Nonsynonymous mutations that allow the establishment of new physical interactions with other proteins are a class of neofunctionalizing mutations that can be highly destabilizing (Pechmann and Frydman 2014). Therefore, some chaperones can also buffer mutations that rewire protein interactions, thus promoting the evolution of protein networks (Pechmann and Frydman 2014), and perhaps explaining why chaperone clients tend to be well-connected in such networks, as we observed here. Furthermore, chaperones and their clients coevolve in a process where sequence changes in the chaperone may lead to compensatory changes in their clients and further rewiring of the protein networks they form (Koubkova-Yu et al. 2018).

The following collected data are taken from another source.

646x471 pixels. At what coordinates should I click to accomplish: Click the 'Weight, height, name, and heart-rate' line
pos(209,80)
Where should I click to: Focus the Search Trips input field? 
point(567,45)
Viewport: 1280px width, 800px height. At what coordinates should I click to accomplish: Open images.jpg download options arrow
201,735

In a multivariable statistical analysis, we find that the chaperones affecting rates of protein evolution belong to two major chaperone families: Hsp70s and Hsp90s. While there is ample evidence that Hsp90s can accelerate the rate of protein evolution in other eukaryotic species (Lachowiec et al. 2013, 2015; Pechmann and Frydman 2014), the evidence for eukaryotic Hsp70 chaperones having a similar effect is not so abundant. A previous study found that the ribosome-associated Hsp70 SSB chaperone that preferentially binds long and disordered nascent polypeptide chains accelerates the rate of accumulation of mutations likely to be destabilizing among weakly interacting clients (Pechmann and Frydman 2014). In a previous study, we found that bacterial DnaK, which belongs to the same major chaperone family, also accelerates protein evolution using a combination of experimental and comparative genomics approaches (Aguilar-Rodríguez et al. 2016). While it has been shown before that the chaperonin GroEL accelerates protein evolution (Bogumil and Dagan 2010; Williams and Fares 2010), we do not find good evidence here that the eukaryotic chaperonin system CCT, present in eukarya and archaea but absent from bacteria, has the same effect on protein evolution. We find that the chaperone Hsp104 from the Hsp100 family accelerates the evolution of its protein clients when controlling for number of protein–protein interactions. This could be the first observation that this important chaperone could affect protein evolutionary rates. However, we do not observe any effect of the family Hsp100 (Hsp78 and Hsp104) when controlling for possible confounding variables in a multiple linear regression and in a principal component regression analysis. Finally, we do not detect any significant effect of small heat shock proteins in the rate of evolution of their clients.

In summary, we analyzed the evolution of proteins that are subjected to folding assisted by different chaperones in the complex yeast chaperone network over two different evolutionary time scales. Our comparative approach indicates that chaperone-assisted folding increases the rate of protein evolution when properly controlling for confounding factors at both time scales. We show how protein chaperones, by virtue of their role in modulating protein genotype–phenotype maps, have a disproportionate effect on the evolution of the protein-coding regions of a genome. Our results highlight the importance of integrating different cellular factors when studying protein sequence evolution.